**INSTRUCTIONS FOR THE TASK:** Check every line of the entries below for the word "Viewport", and copy the ones that have it.
(Beginning of MATERIAL PROVIDED)
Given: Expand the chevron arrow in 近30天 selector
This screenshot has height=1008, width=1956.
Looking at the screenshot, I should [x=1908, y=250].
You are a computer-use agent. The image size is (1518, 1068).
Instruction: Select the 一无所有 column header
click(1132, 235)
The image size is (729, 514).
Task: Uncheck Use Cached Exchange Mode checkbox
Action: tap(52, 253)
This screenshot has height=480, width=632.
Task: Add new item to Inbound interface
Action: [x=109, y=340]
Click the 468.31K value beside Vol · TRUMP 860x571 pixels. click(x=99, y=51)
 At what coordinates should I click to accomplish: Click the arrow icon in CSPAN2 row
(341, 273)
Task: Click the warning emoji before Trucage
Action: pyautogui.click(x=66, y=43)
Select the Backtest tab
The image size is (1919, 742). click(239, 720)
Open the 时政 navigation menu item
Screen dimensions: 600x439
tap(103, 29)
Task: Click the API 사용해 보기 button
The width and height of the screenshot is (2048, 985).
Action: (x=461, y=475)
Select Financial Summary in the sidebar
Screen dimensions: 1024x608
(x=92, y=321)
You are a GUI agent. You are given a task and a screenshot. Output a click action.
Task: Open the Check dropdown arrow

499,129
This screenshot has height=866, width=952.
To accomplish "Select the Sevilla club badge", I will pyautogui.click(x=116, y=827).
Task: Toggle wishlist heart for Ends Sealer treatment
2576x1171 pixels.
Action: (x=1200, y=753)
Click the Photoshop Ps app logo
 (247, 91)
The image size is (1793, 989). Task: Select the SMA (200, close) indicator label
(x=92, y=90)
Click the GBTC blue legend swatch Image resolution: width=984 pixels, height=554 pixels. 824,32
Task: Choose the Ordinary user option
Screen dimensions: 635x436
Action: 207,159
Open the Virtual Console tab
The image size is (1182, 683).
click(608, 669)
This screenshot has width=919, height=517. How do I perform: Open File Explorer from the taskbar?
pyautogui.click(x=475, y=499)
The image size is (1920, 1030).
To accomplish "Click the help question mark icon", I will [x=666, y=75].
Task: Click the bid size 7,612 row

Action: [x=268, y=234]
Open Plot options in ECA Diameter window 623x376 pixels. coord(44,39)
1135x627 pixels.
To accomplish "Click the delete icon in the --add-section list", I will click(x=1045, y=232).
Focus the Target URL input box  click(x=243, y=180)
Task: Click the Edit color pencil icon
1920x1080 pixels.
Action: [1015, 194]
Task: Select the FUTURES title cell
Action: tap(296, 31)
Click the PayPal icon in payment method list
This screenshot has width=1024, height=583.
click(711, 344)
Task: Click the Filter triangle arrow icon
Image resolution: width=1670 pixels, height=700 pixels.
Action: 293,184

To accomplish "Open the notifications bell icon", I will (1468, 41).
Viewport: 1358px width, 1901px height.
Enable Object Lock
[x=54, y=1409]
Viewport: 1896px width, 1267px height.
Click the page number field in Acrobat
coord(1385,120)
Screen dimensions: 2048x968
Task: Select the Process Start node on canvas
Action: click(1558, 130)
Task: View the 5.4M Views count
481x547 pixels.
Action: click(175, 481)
(End of MATERIAL PROVIDED)
**TASK RESPONSE:**
Viewport: 1358px width, 1901px height.
Viewport: 1896px width, 1267px height.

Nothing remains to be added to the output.